A United Airlines Airbus A320 inadvertently flew into a hailstorm outside Chicago on Monday afternoon (local time), cracking the cockpit’s windshield. The flight, bound for Washington D.C., was forced to turn back and make an emergency landing at Chicago’s O’Hare Airport.
A spot of bad weather over Lake Michigan
The flight, UA349, pushed back from O’Hare just before 14:00 on Monday. UA349 is a daily mid-afternoon service east, usually taking about 80 minutes to get over to Washington D.C. On Monday, an A320-200 (registration N462UA) operated the service.
But only minutes into the flight, and tracking due east from O’Hare, the Airbus hit hail over Lake Michigan. One passenger, Alex Lang, took a photo of the cracked windshield and posted it on Twitter.
Mr Lang described the hailstorm as “pretty bad.” After running into the hail, the United Airlines aircraft tracked north over Lake Michigan before doing a 180-degree turn, tracking south, and heading back towards Chicago. The plane landed safely at 14:58, having spent just over one hour in the air.
Hail can be hard to spot on radar. While any pilot will choose to avoid it, that’s not always possible. While big planes like this Airbus are built to withstand hail, it can cause significant damage to aircraft, not to mention it presenting as a frightening experience for everyone onboard.
“It was loud,” Mr Lang told WBBM NewsRadio. “It was just big pieces of hail hitting sheet metal.”
The cracked windshield may have looked worse than it really was
Cracked cockpit windshields are a common occurrence when planes run into hail. Usually, it looks worse than it is. Windshields are designed so that while the outer shield may be cracked, the inner windscreen stays intact. A cracked outer windshield doesn’t necessarily make a plane unsafe to fly. What it does is reduce pilot visibility, and that in itself is a hazard. Plus, it’s not exactly a sight to encourage passenger confidence.
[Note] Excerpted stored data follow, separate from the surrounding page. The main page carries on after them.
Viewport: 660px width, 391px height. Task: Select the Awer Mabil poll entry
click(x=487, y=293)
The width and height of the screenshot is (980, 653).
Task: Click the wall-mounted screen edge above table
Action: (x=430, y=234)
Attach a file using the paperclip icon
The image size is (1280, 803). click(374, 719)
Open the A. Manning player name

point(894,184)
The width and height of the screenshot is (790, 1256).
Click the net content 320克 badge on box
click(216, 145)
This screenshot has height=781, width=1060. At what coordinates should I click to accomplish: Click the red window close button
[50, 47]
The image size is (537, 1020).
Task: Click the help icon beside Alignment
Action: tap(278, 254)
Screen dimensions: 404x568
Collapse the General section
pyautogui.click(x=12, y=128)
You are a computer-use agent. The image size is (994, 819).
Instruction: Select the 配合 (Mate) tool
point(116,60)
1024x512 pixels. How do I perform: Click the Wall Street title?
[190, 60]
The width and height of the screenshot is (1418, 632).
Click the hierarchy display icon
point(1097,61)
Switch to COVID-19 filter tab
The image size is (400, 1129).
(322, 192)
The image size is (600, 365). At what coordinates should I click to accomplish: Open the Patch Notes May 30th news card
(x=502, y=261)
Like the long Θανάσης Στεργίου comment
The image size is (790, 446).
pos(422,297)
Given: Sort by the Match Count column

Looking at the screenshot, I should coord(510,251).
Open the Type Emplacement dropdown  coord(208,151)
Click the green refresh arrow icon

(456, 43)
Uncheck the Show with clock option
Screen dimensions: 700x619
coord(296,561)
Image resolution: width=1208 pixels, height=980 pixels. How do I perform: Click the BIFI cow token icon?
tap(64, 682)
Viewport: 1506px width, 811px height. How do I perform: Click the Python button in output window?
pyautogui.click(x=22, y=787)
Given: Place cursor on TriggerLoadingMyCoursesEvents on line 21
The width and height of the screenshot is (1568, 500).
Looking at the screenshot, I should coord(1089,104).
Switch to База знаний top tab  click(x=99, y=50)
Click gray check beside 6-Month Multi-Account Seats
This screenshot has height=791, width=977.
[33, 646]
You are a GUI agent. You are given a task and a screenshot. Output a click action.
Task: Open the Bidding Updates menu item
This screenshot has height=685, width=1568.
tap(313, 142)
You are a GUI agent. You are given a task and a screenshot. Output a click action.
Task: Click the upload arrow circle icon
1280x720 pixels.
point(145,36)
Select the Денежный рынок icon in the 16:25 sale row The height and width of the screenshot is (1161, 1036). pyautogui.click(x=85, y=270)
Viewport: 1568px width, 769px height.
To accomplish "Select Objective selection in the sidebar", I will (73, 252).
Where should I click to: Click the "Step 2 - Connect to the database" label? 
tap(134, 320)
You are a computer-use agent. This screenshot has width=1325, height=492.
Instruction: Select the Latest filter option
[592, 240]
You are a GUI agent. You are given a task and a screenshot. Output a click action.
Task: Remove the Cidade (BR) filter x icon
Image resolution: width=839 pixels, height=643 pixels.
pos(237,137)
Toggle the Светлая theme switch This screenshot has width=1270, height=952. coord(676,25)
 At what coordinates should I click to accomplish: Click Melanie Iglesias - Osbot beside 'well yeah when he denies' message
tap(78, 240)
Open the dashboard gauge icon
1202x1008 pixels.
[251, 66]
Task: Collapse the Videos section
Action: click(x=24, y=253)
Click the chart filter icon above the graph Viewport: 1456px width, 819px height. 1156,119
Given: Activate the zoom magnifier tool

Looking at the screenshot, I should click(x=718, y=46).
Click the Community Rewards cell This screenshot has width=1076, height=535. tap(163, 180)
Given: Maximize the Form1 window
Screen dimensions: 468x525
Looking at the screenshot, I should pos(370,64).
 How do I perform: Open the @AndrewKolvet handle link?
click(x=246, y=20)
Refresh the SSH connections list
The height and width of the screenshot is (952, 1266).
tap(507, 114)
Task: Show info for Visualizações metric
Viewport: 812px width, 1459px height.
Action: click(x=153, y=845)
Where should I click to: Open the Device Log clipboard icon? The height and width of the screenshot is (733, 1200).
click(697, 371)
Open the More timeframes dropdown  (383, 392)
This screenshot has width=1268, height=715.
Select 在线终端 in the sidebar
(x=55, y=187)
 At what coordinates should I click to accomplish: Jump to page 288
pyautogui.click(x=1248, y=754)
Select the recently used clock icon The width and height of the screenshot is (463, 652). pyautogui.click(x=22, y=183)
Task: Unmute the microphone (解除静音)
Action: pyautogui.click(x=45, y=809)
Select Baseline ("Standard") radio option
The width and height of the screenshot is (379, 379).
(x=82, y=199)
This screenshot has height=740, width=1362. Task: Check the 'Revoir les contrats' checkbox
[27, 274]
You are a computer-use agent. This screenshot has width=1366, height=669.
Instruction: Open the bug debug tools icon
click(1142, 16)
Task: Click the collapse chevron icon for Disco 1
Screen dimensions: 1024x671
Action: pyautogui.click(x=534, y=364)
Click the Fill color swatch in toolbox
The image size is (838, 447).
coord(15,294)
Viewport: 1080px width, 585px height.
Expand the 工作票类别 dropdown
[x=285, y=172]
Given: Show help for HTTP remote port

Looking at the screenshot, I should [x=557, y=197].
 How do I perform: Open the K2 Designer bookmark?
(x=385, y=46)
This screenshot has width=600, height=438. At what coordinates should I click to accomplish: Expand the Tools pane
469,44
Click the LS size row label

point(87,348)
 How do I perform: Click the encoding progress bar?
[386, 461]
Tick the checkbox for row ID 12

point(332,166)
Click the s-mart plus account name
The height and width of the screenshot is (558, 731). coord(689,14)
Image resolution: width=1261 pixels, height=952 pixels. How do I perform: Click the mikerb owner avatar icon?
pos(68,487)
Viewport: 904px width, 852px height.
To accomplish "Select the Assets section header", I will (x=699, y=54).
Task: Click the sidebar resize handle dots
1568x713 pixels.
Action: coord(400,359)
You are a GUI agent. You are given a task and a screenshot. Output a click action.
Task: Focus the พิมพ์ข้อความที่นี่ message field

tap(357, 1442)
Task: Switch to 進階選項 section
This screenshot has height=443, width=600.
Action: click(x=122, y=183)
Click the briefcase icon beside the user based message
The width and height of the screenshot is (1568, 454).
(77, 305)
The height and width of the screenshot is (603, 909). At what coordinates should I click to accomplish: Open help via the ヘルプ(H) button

Passengers like Mr Lang see the visible signs of hail damage. But there is other potential damage a passenger onboard may not even be aware of after hitting hail.
Towards the front of the plane is the randome. This is a weatherproof enclosure that protects the radar antenna. Often, the randome can take a hit during a hail storm. It can look ugly if you’re outside the plane. Inside, you won’t even see the damage. However, damaging the randome doesn’t impact flight safety. Even if it were entirely taken out, the antenna would still work, albeit with an increased risk of damage to it.
Modern planes are designed to withstand hailstorms
Another potential threat of hail is the damage it can do to aircraft engines. Theoretically, hail getting into the engine could damage an inlet guide vane or compressor blade. But this is very unlikely to happen. Further, the cowling of the engine is designed to protect the fuselage from loose objects. Given that engine makers and aircraft manufacturers are known to test aircraft engines by throwing solidly frozen poultry into them, it would have to be a mighty big piece of hail to present as a serious threat to an aircraft engine.
But knowing all that wouldn’t stop you sweating if your plane was getting knocked about in a hailstorm above Lake Michigan. Mr Lang said the experience exceeded the worst turbulence he’d ever being through.
After landing safely, the passengers were put onto other Washington D.C. bound flights. The aircraft remains on the ground at O’Hare; however, online databases show it is slated to fly again on Tuesday evening.